Unsere Hilfe in Nicaragua

Unsere Aktivitäten im Überblick:

Ärzte ohne Grenzen nahm 2018 die Hilfe in Nicaragua wieder auf: Die Teams boten denjenigen Menschen psychologische Hilfe an, die von gewaltsamen Unruhen betroffen waren.

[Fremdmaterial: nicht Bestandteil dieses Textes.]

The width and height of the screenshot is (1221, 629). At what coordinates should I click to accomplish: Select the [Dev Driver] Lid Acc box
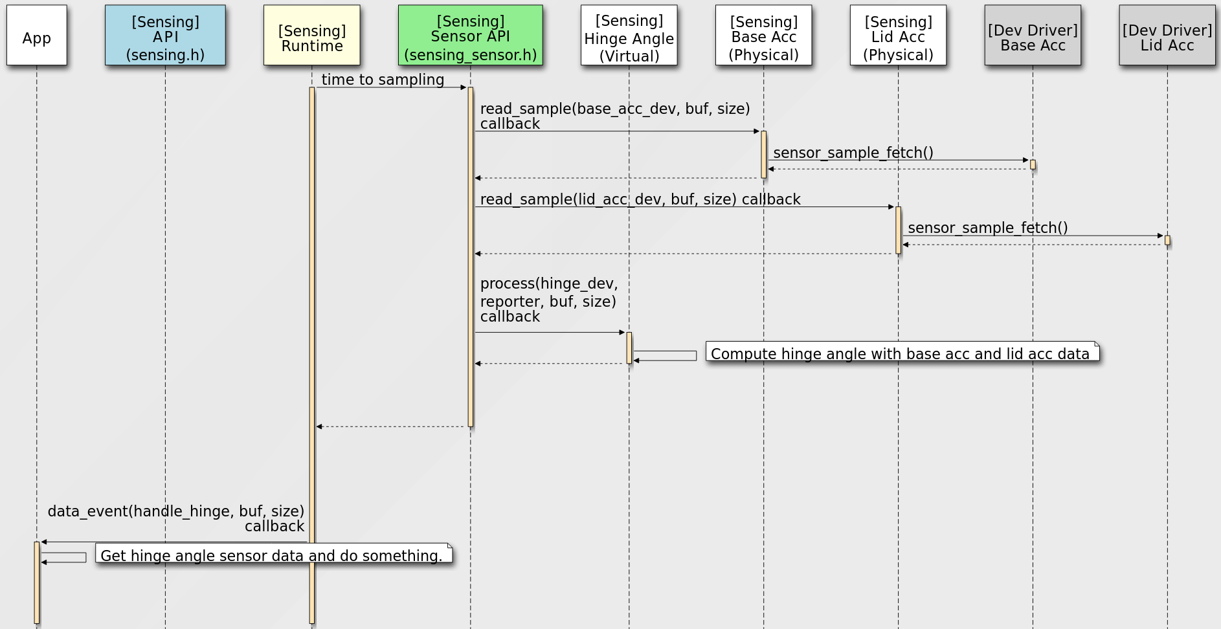pyautogui.click(x=1167, y=36)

Die Hilfe in Nicaragua im Einzelnen (Auszug):

  • Ärzte ohne Grenzen begann im Juni 2018 psychologische Hilfe in Nicaragua anzubieten. Davon profitierten 698 Personen, die vor allem unter Angststörungen, Anpassungsstörungen oder posttraumatischen Belastungsstörungen nach direkt oder indirekt erfahrener Gewalt litten. Wir führten im Jahr 2018 insgesamt 1.080 Erst- und Folgegespräche mit Einzelpersonen und 76 Gruppengespräche in der Hauptstadt Managua sowie in Masaya, Jinotepe, León, Jinotega und Matagalpa durch. Zusätzlich boten wir im Rahmen unserer Hilfe in Nicaragua den Gemeindeführern und Erziehern Basistrainings in psychologischer Hilfe, psychologischer Nothilfe und Selbstfürsorge an. Die Teams befähigten sie so, andere Personen in Krisensituationen zu unterstützen und die eigenen körperlichen und psychischen Symptome zu regulieren. Wir trainierten 559 Psychologinnen und Psychologen sowie Gesundheitsfachkräfte darin, ein Trauma zu erkennen sowie die Anzeichen und Symptome von Gewalt und traumatischem Leid zu erkennen. Diese Hilfe in Nicaragua befähigte die Teilnehmerinnen und Teilnehmer, besser eine Diagnose zu stellen und die Gewaltopfer zu versorgen. Zahlen des UN-Flüchtlingshochkommissariats UNHCR zufolge hatten zum Jahresende 2018 insgesamt 18.632 Nicaraguaner in Costa Rica Asyl beantragt. Wir weiteten daher im Rahmen unserer Hilfe in Nicaragua die Trainings auf das Nachbarland aus, um die Geflüchteten besser mit psychologischer Hilfe zu unterstützen.

Ärzte ohne Grenzen bot erstmals 1999 Hilfe in Nicaragua an.